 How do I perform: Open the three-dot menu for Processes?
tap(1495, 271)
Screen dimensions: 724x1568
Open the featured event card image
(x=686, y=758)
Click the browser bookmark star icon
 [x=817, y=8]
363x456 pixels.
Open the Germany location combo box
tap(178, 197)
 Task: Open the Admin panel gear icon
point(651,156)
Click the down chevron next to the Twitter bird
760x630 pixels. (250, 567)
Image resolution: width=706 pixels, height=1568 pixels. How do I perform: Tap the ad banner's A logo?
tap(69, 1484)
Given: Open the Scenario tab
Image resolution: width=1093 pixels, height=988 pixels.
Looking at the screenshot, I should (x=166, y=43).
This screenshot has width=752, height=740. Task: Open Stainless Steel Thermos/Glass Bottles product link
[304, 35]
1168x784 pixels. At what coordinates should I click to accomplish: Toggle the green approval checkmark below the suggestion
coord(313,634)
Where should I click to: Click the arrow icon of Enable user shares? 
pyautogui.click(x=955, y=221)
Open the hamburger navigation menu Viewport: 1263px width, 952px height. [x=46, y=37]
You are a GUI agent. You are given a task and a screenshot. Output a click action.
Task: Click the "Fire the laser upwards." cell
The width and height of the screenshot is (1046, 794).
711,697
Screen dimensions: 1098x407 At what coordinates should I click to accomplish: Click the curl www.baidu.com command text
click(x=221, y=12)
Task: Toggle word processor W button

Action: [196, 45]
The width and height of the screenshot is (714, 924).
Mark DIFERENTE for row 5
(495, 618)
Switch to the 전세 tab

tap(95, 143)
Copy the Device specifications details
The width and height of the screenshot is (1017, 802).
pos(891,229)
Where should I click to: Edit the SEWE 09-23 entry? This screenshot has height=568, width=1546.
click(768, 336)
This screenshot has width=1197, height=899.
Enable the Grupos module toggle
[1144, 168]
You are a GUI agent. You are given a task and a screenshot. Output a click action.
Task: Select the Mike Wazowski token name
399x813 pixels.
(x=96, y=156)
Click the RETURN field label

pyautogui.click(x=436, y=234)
..........
▶ **EXERCISE DIRECTIONS**
Repeat everything in the listing above exactly.

▶ **RESPONSE AREA**
 How do I perform: Open the three-dot menu for Processes?
tap(1495, 271)
Screen dimensions: 724x1568
Open the featured event card image
(x=686, y=758)
Click the browser bookmark star icon
 [x=817, y=8]
363x456 pixels.
Open the Germany location combo box
tap(178, 197)
 Task: Open the Admin panel gear icon
point(651,156)
Click the down chevron next to the Twitter bird
760x630 pixels. (250, 567)
Image resolution: width=706 pixels, height=1568 pixels. How do I perform: Tap the ad banner's A logo?
tap(69, 1484)
Given: Open the Scenario tab
Image resolution: width=1093 pixels, height=988 pixels.
Looking at the screenshot, I should (x=166, y=43).
This screenshot has width=752, height=740. Task: Open Stainless Steel Thermos/Glass Bottles product link
[304, 35]
1168x784 pixels. At what coordinates should I click to accomplish: Toggle the green approval checkmark below the suggestion
coord(313,634)
Where should I click to: Click the arrow icon of Enable user shares? 
pyautogui.click(x=955, y=221)
Open the hamburger navigation menu Viewport: 1263px width, 952px height. [x=46, y=37]
You are a GUI agent. You are given a task and a screenshot. Output a click action.
Task: Click the "Fire the laser upwards." cell
The width and height of the screenshot is (1046, 794).
711,697
Screen dimensions: 1098x407 At what coordinates should I click to accomplish: Click the curl www.baidu.com command text
click(x=221, y=12)
Task: Toggle word processor W button

Action: [196, 45]
The width and height of the screenshot is (714, 924).
Mark DIFERENTE for row 5
(495, 618)
Switch to the 전세 tab

tap(95, 143)
Copy the Device specifications details
The width and height of the screenshot is (1017, 802).
pos(891,229)
Where should I click to: Edit the SEWE 09-23 entry? This screenshot has height=568, width=1546.
click(768, 336)
This screenshot has width=1197, height=899.
Enable the Grupos module toggle
[1144, 168]
You are a GUI agent. You are given a task and a screenshot. Output a click action.
Task: Select the Mike Wazowski token name
399x813 pixels.
(x=96, y=156)
Click the RETURN field label

pyautogui.click(x=436, y=234)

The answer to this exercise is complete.